> **Task**
Check each line of the entries below for the string "computer"; copy every line where it appears.

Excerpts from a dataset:
▼
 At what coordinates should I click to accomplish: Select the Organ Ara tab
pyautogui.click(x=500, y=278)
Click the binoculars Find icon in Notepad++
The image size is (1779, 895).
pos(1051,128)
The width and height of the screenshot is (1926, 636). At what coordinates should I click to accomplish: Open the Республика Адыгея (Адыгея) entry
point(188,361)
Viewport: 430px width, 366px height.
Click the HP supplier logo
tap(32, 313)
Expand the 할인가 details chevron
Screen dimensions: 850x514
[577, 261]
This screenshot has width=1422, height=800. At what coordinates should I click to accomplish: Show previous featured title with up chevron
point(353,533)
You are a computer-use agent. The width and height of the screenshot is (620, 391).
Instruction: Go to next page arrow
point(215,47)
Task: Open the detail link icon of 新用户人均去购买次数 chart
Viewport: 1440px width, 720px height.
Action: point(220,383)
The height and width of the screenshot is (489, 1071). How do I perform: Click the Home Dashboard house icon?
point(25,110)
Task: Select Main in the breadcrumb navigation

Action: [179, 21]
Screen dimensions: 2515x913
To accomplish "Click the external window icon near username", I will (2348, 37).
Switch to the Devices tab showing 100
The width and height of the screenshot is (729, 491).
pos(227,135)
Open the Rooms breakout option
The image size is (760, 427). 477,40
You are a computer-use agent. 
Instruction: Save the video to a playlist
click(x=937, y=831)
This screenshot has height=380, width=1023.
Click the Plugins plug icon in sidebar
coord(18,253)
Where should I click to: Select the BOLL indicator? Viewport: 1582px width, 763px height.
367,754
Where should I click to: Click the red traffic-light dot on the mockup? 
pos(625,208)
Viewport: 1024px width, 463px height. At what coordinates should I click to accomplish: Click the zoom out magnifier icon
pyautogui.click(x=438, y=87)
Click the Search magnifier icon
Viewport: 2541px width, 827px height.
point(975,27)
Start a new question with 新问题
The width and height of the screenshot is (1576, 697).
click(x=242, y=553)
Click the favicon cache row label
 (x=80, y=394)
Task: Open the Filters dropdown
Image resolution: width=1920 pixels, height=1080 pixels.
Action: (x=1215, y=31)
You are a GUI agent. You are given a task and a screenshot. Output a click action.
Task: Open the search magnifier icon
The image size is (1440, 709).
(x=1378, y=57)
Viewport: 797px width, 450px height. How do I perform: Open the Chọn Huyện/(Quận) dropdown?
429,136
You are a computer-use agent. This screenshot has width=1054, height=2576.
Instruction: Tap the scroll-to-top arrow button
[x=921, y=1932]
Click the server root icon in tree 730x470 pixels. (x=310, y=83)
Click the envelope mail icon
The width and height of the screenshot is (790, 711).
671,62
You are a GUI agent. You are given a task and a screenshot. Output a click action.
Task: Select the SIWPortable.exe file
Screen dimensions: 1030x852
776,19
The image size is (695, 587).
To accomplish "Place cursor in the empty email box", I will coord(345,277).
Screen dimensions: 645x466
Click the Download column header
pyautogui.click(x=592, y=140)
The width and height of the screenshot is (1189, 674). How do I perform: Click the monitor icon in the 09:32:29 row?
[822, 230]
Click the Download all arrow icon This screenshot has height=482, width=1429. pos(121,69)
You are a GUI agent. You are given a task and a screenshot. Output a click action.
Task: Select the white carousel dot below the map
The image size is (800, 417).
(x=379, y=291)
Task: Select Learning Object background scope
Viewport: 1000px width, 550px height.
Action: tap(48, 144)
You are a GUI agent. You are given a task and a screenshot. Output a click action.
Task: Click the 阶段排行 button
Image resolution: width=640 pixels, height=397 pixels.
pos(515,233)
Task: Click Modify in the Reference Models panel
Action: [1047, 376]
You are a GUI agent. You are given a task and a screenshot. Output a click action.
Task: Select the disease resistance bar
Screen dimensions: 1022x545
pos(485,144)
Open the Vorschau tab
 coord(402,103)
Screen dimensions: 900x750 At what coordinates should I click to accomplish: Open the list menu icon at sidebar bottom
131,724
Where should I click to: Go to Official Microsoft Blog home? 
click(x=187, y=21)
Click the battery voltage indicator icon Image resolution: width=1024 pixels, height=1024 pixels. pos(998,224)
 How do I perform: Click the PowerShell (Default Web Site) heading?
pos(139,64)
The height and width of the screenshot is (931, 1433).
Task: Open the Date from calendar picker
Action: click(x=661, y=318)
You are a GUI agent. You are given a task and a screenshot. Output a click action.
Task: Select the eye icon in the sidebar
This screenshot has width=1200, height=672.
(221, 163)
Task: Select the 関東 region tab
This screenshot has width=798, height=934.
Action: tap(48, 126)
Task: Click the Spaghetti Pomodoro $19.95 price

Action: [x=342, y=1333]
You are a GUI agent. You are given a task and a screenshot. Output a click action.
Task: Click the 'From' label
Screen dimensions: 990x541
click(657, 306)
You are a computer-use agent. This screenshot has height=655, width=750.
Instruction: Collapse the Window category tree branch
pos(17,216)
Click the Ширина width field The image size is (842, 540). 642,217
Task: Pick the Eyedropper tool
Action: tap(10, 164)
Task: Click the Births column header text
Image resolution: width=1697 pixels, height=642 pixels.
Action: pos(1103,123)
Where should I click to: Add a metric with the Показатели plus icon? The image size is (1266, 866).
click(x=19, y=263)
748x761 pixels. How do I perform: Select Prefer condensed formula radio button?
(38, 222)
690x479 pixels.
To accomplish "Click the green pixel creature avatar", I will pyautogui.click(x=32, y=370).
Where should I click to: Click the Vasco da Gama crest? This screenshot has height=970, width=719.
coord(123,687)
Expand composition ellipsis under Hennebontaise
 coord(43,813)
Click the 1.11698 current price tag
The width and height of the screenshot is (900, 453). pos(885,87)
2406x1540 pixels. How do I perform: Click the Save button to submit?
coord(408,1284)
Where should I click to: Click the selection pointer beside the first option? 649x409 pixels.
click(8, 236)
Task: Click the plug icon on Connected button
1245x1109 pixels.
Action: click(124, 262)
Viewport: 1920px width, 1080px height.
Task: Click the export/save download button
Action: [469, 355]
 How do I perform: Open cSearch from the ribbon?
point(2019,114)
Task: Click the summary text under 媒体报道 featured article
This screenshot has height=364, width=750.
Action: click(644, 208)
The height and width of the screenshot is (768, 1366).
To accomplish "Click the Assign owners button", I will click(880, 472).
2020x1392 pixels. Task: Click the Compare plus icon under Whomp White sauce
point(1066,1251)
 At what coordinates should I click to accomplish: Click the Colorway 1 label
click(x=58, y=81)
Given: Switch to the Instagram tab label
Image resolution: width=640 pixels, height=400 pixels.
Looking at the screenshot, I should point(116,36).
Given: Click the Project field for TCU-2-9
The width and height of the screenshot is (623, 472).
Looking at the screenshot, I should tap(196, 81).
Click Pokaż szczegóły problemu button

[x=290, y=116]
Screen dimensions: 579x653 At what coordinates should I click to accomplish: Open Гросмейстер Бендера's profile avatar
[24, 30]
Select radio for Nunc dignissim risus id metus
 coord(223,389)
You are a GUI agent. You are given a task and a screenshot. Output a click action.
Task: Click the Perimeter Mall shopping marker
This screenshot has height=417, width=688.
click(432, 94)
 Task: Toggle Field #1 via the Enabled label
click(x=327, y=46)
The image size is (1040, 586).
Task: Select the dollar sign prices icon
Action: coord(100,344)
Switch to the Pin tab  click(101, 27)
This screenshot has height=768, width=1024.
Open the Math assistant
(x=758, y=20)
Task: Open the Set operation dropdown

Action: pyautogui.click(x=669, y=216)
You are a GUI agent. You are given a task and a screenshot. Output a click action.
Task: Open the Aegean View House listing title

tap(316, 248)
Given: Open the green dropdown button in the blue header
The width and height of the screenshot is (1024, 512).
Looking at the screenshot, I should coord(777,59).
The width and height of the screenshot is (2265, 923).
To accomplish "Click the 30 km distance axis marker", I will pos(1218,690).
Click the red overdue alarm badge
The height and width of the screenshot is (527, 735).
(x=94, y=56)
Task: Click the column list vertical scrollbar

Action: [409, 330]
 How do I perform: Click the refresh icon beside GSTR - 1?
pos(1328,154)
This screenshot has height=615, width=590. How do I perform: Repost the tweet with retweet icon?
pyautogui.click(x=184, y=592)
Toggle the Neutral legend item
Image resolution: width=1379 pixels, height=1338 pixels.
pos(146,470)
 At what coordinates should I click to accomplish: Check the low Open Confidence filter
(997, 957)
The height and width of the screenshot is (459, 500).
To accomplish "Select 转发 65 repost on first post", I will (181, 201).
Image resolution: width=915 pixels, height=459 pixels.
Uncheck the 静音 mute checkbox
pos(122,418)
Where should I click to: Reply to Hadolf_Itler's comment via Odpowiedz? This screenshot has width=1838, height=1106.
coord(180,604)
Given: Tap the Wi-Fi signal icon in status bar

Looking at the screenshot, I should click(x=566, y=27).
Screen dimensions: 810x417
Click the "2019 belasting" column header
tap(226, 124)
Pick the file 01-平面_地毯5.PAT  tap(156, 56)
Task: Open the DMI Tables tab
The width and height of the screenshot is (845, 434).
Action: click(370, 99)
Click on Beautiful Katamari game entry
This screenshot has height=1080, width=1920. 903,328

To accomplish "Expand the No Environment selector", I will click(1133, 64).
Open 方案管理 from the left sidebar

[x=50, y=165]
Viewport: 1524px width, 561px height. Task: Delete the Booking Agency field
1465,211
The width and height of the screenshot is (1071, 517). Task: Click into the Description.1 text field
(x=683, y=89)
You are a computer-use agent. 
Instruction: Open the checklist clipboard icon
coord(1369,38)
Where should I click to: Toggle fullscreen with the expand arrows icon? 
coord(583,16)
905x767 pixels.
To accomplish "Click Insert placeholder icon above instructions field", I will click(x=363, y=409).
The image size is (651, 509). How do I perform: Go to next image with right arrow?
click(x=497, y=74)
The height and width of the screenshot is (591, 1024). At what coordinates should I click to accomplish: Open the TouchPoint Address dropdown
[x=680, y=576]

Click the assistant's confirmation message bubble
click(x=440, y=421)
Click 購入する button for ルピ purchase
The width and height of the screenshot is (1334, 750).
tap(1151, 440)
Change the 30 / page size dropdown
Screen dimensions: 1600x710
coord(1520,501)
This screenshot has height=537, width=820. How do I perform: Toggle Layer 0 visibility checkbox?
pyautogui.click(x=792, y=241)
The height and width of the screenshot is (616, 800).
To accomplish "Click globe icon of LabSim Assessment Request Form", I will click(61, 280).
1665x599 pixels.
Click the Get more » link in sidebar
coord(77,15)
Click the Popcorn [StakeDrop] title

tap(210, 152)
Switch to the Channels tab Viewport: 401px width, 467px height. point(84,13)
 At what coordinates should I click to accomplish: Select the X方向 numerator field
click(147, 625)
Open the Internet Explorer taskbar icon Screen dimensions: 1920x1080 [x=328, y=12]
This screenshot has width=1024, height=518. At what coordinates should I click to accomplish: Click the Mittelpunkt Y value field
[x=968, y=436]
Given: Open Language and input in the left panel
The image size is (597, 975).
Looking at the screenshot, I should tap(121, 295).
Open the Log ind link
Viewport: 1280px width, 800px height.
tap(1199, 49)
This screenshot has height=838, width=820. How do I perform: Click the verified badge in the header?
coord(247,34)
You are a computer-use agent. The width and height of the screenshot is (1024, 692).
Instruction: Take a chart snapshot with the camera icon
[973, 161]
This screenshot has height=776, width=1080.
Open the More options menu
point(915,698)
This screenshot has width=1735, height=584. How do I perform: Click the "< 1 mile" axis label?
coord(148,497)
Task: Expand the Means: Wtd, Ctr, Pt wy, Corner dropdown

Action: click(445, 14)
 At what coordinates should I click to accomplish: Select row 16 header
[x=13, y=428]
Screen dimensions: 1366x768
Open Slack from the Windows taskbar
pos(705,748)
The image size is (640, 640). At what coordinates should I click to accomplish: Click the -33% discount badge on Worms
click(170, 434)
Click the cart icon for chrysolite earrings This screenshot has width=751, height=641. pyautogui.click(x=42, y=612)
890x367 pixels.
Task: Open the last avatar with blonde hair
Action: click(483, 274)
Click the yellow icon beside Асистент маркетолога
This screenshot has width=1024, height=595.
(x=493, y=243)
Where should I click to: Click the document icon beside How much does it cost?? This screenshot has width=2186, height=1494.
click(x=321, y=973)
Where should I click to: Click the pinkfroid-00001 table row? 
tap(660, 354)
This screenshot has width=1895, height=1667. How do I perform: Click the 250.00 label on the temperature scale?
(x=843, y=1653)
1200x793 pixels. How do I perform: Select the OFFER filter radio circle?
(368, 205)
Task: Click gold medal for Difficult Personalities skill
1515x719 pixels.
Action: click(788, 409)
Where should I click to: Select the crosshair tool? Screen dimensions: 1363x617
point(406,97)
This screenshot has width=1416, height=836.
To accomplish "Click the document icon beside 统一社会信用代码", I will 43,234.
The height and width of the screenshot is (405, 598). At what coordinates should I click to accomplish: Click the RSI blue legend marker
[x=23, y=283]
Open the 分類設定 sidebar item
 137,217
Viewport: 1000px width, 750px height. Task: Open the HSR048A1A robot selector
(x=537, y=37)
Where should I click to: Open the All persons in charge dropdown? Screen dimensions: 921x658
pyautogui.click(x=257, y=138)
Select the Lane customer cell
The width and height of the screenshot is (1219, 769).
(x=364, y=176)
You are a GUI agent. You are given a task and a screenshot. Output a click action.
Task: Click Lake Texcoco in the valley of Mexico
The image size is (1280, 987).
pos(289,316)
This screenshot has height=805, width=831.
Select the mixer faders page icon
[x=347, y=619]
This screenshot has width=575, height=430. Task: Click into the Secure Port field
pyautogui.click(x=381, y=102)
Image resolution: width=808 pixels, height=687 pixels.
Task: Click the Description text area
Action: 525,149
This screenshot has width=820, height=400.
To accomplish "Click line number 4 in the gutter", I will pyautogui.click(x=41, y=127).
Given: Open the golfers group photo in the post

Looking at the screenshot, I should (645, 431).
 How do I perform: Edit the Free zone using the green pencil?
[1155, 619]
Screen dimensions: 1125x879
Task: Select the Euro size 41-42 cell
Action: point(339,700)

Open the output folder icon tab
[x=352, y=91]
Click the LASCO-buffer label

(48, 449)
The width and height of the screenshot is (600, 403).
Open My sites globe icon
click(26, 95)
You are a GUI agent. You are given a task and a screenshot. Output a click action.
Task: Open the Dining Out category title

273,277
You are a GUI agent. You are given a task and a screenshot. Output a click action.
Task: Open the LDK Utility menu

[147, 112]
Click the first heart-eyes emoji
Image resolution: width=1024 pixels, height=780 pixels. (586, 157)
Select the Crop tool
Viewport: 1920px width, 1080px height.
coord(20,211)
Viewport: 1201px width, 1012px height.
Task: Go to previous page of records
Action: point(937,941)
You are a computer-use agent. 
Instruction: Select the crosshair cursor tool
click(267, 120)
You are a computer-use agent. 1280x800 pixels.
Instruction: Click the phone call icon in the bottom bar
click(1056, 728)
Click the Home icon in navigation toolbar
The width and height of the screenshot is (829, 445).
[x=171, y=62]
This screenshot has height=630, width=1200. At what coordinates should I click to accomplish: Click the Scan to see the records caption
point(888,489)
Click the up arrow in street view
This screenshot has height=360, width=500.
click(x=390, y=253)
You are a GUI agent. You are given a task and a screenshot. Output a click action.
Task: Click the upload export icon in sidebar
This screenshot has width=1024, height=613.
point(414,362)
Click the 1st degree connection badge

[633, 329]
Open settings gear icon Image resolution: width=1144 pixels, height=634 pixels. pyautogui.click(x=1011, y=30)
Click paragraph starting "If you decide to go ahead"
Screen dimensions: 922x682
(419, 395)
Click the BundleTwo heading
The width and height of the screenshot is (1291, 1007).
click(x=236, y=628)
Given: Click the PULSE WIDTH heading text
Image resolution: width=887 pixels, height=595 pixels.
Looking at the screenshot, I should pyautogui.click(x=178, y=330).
▲
> **Exercise solution**
You are a computer-use agent. The width and height of the screenshot is (620, 391).
You are a computer-use agent. 
You are a computer-use agent. This screenshot has width=1054, height=2576.
You are a computer-use agent. This screenshot has height=655, width=750.
You are a computer-use agent. 
You are a computer-use agent. The width and height of the screenshot is (1024, 692).
You are a computer-use agent. 
You are a computer-use agent. 1280x800 pixels.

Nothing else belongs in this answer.